>> START ENTRIES SUPPLIED

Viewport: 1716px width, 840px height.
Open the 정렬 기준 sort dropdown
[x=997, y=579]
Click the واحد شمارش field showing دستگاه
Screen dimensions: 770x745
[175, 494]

>> END ENTRIES SUPPLIED

Rewrite the material above as a JSON list of strings, one string per line, with any blank lines dropped.

• ANSWER:
[
  "Viewport: 1716px width, 840px height.",
  "Open the 정렬 기준 sort dropdown",
  "[x=997, y=579]",
  "Click the واحد شمارش field showing دستگاه",
  "Screen dimensions: 770x745",
  "[175, 494]"
]